Over the next months I saw her at least once a week. She enlisted me to help give an English class to her pupils, who despite being dispersed in lodgings all over Hong Kong and Kowloon, met several evenings a week. I was there to be a representative English speaker and to take part in conversation practice. ‘Even Sister Benedicta says that English is the language of the future,’ said Maria. There was something wonderfully touching about the serious faces peering towards me as I read out passages from the South China Morning Post. The best thing was describing plots from films and then discussing them with the class. They often found the behaviour of characters hilarious or incomprehensible.

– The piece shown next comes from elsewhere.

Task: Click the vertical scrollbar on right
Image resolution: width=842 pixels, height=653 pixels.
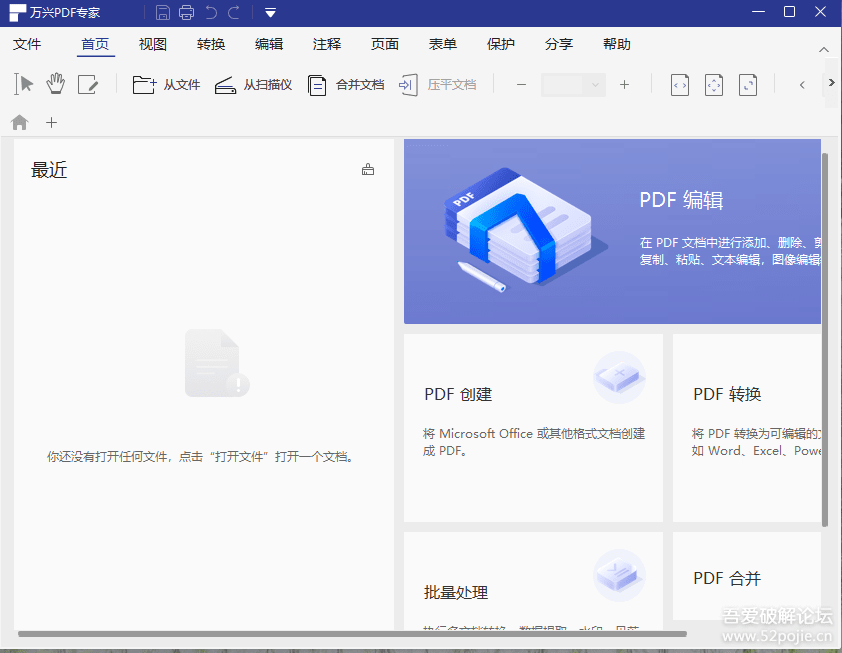Action: coord(825,340)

A repeated stumbling block was the question, where were the characters’ families and why had they left them?
Maria also had a class out in the New Territories, near Fanling, where she borrowed a schoolroom to instruct some of her mission who were living in the area. She made the trip once or twice a week, and a few times I went with her. I once told her pupils the plot of Stagecoach. A hand went up.
‘But where are the people family?’ someone asked. ‘Why they not here?’
‘They are refugees,’ I said. The class all nodded and the ones who had been slouching sat up.
‘You are becoming a skilled teacher,’ Maria told me after that lesson. When the class was over we would go to the house of one of the students for a stew made out of fish heads. The country air in the New Territories always smelled clean, as if it had just rained – unless the wind was coming from the direction of the tannery.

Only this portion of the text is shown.